The orders were placed through Jainsons PTY LTD., a distribution company
based in Perth, Australia that serves as IDSI’s distributor for the CTLM
system in Australia and Southeast Asia. Established in 1996 to
distribute medical equipment in Southeast Asia, Jainsons represents
U.S.-based medical companies that have developed innovative medical
products and laser technologies.
“With a second CTLM system in Malaysia and one in Indonesia, we will be
able to bring laser breast imaging technology to the women in Southeast
Asia, especially for younger women or those with dense breast tissue,”
stated Dr. Mukesh Jain, Jainsons’ Chairman and CEO.
Dr. Jain, who has been personally involved in the distribution of
medical products for over twenty years, has developed a strong network
and established key relationships with principals of medical companies
throughout his career, as well as with agents throughout the region.

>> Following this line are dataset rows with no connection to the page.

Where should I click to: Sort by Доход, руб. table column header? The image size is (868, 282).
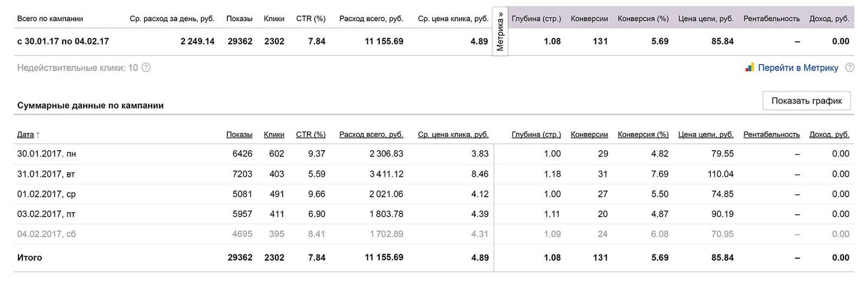[x=829, y=134]
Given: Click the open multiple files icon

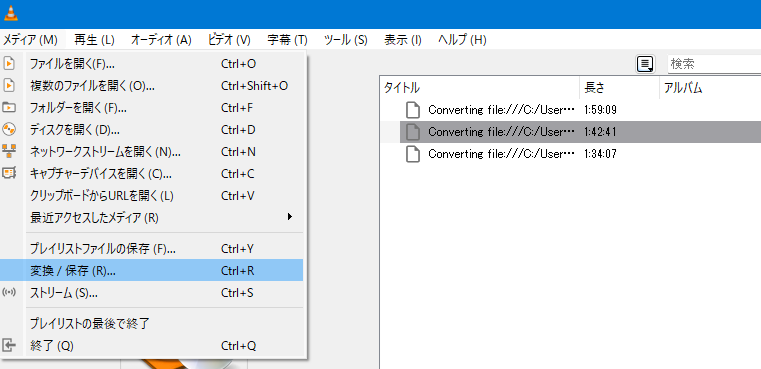Looking at the screenshot, I should (9, 86).
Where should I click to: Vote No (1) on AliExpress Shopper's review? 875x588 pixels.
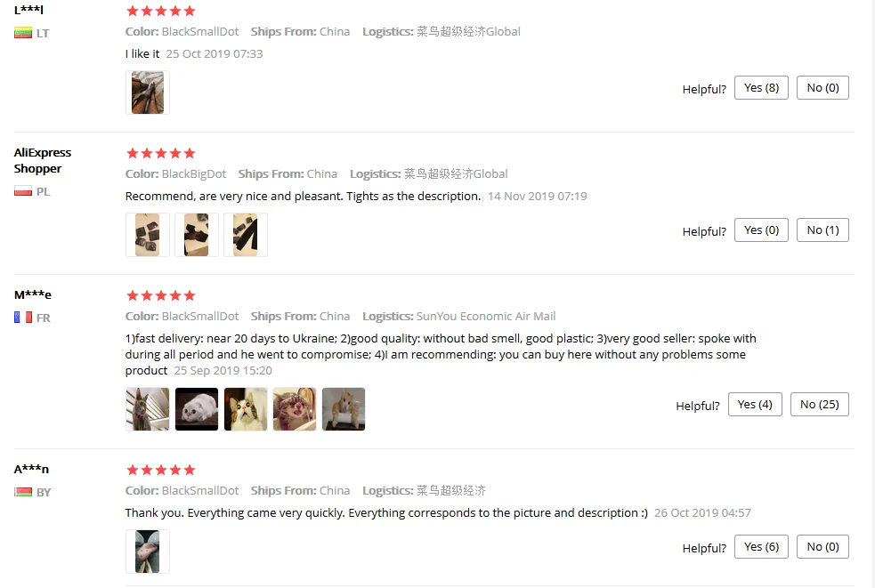tap(822, 230)
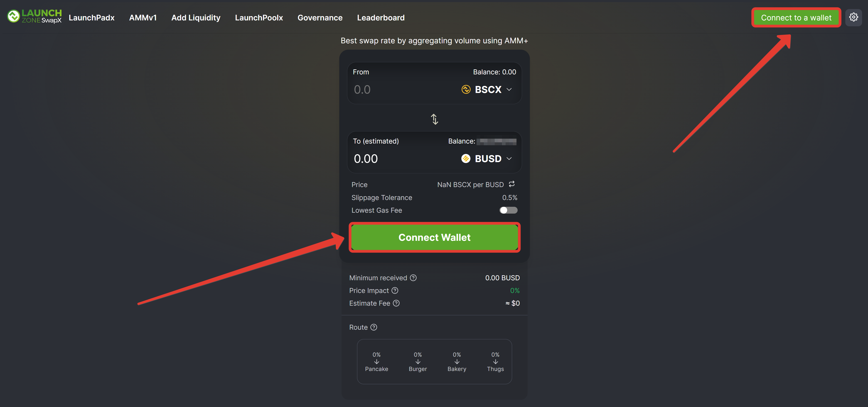The height and width of the screenshot is (407, 868).
Task: Click the swap direction arrows icon
Action: pos(434,119)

About Imaging Diagnostic Systems, Inc.
Imaging Diagnostic Systems, Inc. has developed a revolutionary
new imaging device to aid in the detection and management of breast
cancer. The CTLM® system is a breast imaging system that utilizes
patented continuous wave laser technology and computer algorithms to
create 3-D images of the breast. The procedure is non-invasive,
painless, and does not expose the patient to ionizing radiation or
painful breast compression. CT Laser Mammography (CTLM
®) is
designed to be used in conjunction with mammography. It reveals
information about blood distribution in the breast and may visualize the
process of angiogenesis, which usually accompanies tumor growth.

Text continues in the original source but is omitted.